松沢呉一のビバノン・ライフ

百年前の陰毛-毛から世界を見る 2 (松沢呉一) -2,929文字-

毛の同調圧力-毛から世界を見る 1」の続きです。

 

 

毛のないことに対する禁忌

 

vivanon_sentenceかつて日本では単に「好き嫌い」というレベルを越えて、陰毛のないことで自殺者を出すほど忌み嫌われたことの実感がない人が多いかと思います。

この辺については以前調べているのですが、それを引っ張りだすより、国会図書館の公開資料で探した方が、誰もが確認できていいでしょう。

羽太鋭治著『女の肉的研究』(昭和2年)より。

 

蒙昧野蛮の原始時代ですら、陰毛は男女–殊に女性美の必要条件として、尊重された事は歴然たる事実なのである。そして、この風習は時代が進歩するに準じて、だんだん発達し、無毛を人生の最大恨事として、恥ぢ且つ悲むやうになったのである。それが為に無毛の者は、婚を拒み、或は破鏡の嘆に沈む。又は一生を通じて異性に相触れざる人さへある。もっと極端なのは悲嘆の結果、自ら死する人もある。今日独身者なるものに偽らざる告白を到さしめたならば、蓋し、思ひ半ばに過ぐるものがあるであらうと思ふ。

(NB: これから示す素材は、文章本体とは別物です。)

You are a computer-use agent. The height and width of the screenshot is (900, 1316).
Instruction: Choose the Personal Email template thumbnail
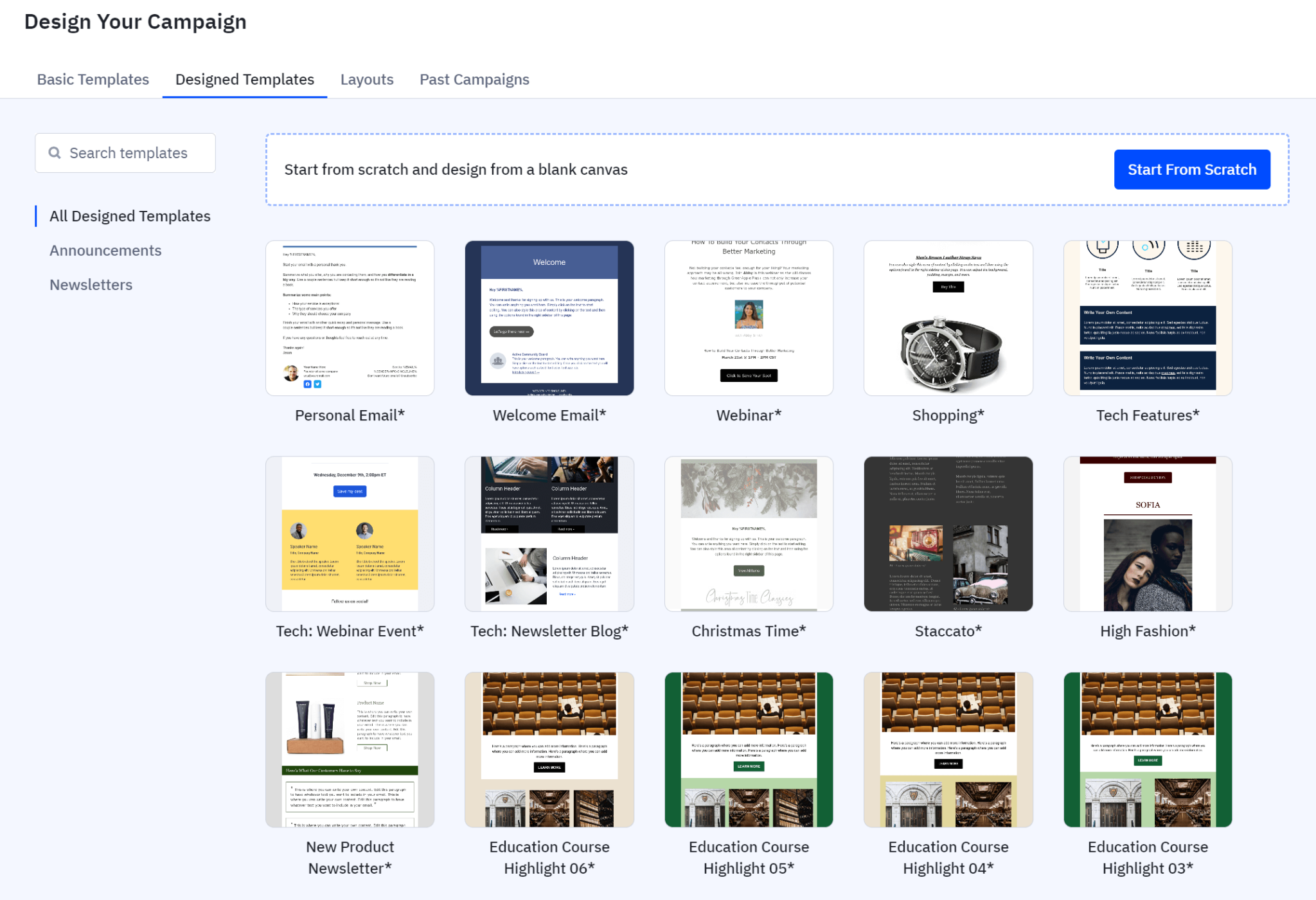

では、何う言ふ根拠のある摂理に依って、無毛を厭ふか、その答へは、厭ふ人も、厭はるる人も、漠然たる理解しか持って居ない。只、有るべき所に無いからだ。と言ふのである。併し、それは穏当の説ではない。無毛の恥づべき正しい理由は、美の欠点と、それから、一面には男女の無節操を象徴した時代もあったからである。

太古の法律には、婦人の不貞を罰する一の方法として、その陰毛を除去した国もある。婦人が道ならぬ褄重ねをして、それが露見した場合には、法廷で、その陰毛を悉く抜き取ったと言ふ事である。

(略)斯うして陰毛は、人種に依って、長短、粗密を別にして居るけども、先天的に極めて薄い者や、或は全く無毛な者は多く病的で、健全なものに無毛な者は稀である。

病的か、或は身体の異常かで無毛な者の例証としては、男では睾丸の欠損、或はその他生殖器の畸形、女では卵巣を欠いたり、又はその機能を有して居ない者などで、半陰陽には男女ともに無毛の者が多いのである。

それから、低能者や、痴愚者などにも薄毛の者が多く、或は全く無毛な者も珍らしくない。こんな事実から考へて見ると陰毛が精神力に交渉を有して居るのも、興味あるも問題と言はねばならぬ。

 

 

 

これが当時の標準的な考え方

 

vivanon_sentence無茶苦茶でありましょう。無毛は病的であり、不健全であるのなら、忌避されるのはそれが理由のはずであり、何も太古の怪しい法廷の話をもってくる必要はないわけで、あらゆる側面から無毛を否定したい思いがにじみ出ている文章かと思います。